▸ Document text
* * * * * * * * *
Email Gateway (Aug 22 2022 at 17:18): Email Gateway (Aug 22 2022 at 17:18):From: Lars Hupel <hupel@in.tum.de>
Dear BNF developers,
I'm looking for some information about the way the BNF package treats
sort constraints. This is going to be a footnote in a paper, maybe a bit
more.
Consider this typedef:
typedef (overloaded) 'a::plus id = "UNIV :: 'a set" by auto
(Please ignore for a moment that the sort constraint is entirely
unnecessary here.)
Observation #1:
"copy_bnf 'a id" fails with tactic errors and a THM exception. Should
this produce a better error message?
Observation #2:
"copy_bnf (dead 'a :: plus) id" gives a better error message, namely "No
live variables".
At this point I'm assuming that "copy_bnf" can't deal with sort constraints.
So let's try with raw "bnf".
Observation #3:
Some setup:
lift_definition map_id :: "('a::plus ⇒ 'b::plus) ⇒ 'a id ⇒ 'b id" is "λf
x. f x" .
lift_definition set_id :: "'a::plus id ⇒ 'a set" is "λx. {x}" .
bnf "'a::plus id"
bnf "'a id"
Both produce identical proof obligations. First subgoal after applying
"rule ext":
"x" does not have any sort constraints. So it is not provable (?).
Observation #4:
I can define
datatype ('a::plus) id = Id 'a
just fine, but "map_id" does not have any sort constraints (whereas "Id"
and "case_id" have them).
Could somebody shed some light onto how this works? I looked at some of
the papers but didn't find anything.
Cheers
Lars
Email Gateway (Aug 22 2022 at 17:18):From: Jasmin Blanchette <jasmin.blanchette@inria.fr>
Hi Lars,
Could somebody shed some light onto how this works? I looked at some of
the papers but didn't find anything.
I can answer Observation 4, which involves some of my code.
BNF type variables may not have sort constraints. "map_id" is part of the BNF structure, so it accordingly doesn't have sort constraints. More high-level theorems and constants are declared with the sort constraints. To overgeneralize a bit, Dmitriy's low-level BNF code doesn't like sort constraints, whereas my higher-level "(co)datatype" code copes with them to the extent possible. In the code, you'll see this by grepping for "unsorted_As" in "bnf_fp_def_sugar.ML".
I presume there's no deep reason for not supporting syntactic type class constraints in BNFs. It would complicate the composition operators for sure, and in a bunch of places we'd have to discharge 0 goals arising from syntactic type class instantiations. If you're up for putting in the effort, we won't stop you.
Incidentally, what is the motivation for your example? Is your application related to item 5 in the "Known Bugs and Limitations" of the "datatypes" document?
Cheers,
Jasmin
Email Gateway (Aug 22 2022 at 17:19):From: Lars Hupel <hupel@in.tum.de>
Hi Jasmin,
BNF type variables may not have sort constraints. "map_id" is part of
the BNF structure, so it accordingly doesn't have sort constraints.
More high-level theorems and constants are declared with the sort
constraints. To overgeneralize a bit, Dmitriy's low-level BNF code
doesn't like sort constraints, whereas my higher-level "(co)datatype"
code copes with them to the extent possible. In the code, you'll see
this by grepping for "unsorted_As" in "bnf_fp_def_sugar.ML".
* * * * * * * * *
▸ Listed records
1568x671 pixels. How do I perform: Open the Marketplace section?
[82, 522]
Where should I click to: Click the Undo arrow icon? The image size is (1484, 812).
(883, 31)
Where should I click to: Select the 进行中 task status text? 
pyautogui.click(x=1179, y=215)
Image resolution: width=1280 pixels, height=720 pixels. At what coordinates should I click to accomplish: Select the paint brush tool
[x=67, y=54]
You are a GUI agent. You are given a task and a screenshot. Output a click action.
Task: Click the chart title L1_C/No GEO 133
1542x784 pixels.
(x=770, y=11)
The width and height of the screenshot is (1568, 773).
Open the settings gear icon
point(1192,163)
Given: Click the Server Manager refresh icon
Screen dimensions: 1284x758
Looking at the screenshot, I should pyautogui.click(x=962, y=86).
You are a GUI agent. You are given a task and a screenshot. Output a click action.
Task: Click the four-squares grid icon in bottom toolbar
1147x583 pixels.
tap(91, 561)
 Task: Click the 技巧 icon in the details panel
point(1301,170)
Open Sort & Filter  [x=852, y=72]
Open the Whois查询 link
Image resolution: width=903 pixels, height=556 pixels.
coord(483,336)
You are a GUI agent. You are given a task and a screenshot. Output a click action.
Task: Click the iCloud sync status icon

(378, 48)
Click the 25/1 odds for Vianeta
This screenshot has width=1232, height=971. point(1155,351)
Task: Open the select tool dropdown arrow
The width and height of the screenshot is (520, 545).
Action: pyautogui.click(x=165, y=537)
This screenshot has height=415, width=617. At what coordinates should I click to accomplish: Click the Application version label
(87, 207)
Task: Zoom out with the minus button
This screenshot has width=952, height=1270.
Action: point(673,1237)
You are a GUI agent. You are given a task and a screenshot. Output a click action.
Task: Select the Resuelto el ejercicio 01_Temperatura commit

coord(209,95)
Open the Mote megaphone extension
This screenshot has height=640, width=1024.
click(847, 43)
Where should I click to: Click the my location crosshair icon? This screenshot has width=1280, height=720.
* * * * * * * * *
Please continue the mailing-list thread on BNF sort constraints, not the rows, from the point where it stops.

▸ Answer to this task
that sounds basically like what I guessed from my observations. Thanks
for the clarification!
Incidentally, what is the motivation for your example? Is your
application related to item 5 in the "Known Bugs and Limitations" of
the "datatypes" document?
I don't intend to use this in any way. I'm merely trying to "tie up
loose ends":
My dictionary construction will just ignore sort constraints from data
constructors, and I was trying to figure out to what extent they might
be introduced in datatypes, e.g. by having a constrained BNF through
which recursion occurs.
The "meta-theorem" I am aiming for is that by dropping the sort
constraints you'll still end up with exactly the same datatype; i.e., I
want to argue that not supporting constraints in constructors is not a
problem because I can always ask the user to remove the constraints.
NB, because you mentioned "limitation 5": The fact that the overloaded 0
is a constructor for "nat" is the bane of my existence. It messes with
so many things and it is surprising that it works at all :-)
Cheers
Lars
Email Gateway (Aug 22 2022 at 17:19):From: Dmitriy Traytel <traytel@inf.ethz.ch>
Hi Lars,
let me refine Jasmin's anwer.
Live BNF type variables may not have sort constraints.
This is inherent: live variables indicate where we may recurse through. Imagine a BNF "'a :: foo F" with 'a live. Then we should be able to define:
datatype X = N | C "X F"
which in turn would require X to be an instance foo. Suddenly the datatype command would need to instantiate arbitrary type classes simultaneously with defining the type, which sounds quite ambitious even for syntactic type classes (e.g., one might get the "wrong" instance).
In contrast, dead BNF type variables may carry sort constraints. Consider e.g.,
datatype (dead 'a::plus, 'b) X = N 'b | C 'a "('a, 'b) X"
term map_X
where the first type argument of X in map_X has the sort constraint.
Sometimes one can even use the sort constraints on dead type variables to prove that some type is a BNF. My favorite example that uses this trick are arity-correct first-order terms:
declare [[typedef_overloaded]]
class arity =
fixes arity :: "'a ⇒ nat"
instantiation unit :: arity begin
definition arity_unit :: "unit ⇒ nat" where "arity_unit x = 0"
instance proof qed
typedef (overloaded) ('c :: arity, 'ty) comb (infixr "$" 65) =
"{(s :: 'c, Ts :: 'ty list). arity s = length Ts}"
morphisms Rep_comb comb
by (auto intro!: exI[of _ "replicate _ undefined"])
lift_bnf (no_warn_wits) (dead 'c :: arity, 'ty) comb by auto
setup_lifting type_definition_comb
lift_definition "fun" :: "'c :: arity $ 'ty ⇒ 'c" is fst .
lift_definition "args" :: "'c :: arity $ 'ty ⇒ 'ty list" is snd .
datatype ('x, 'c :: arity) "term" = Var 'x | App "'c $ ('x, 'c) term"
Dmitriy
PS: For sure, copy_bnf should emit a proper failure instead of the tactic failure in "observation 1". I will have a look eventually.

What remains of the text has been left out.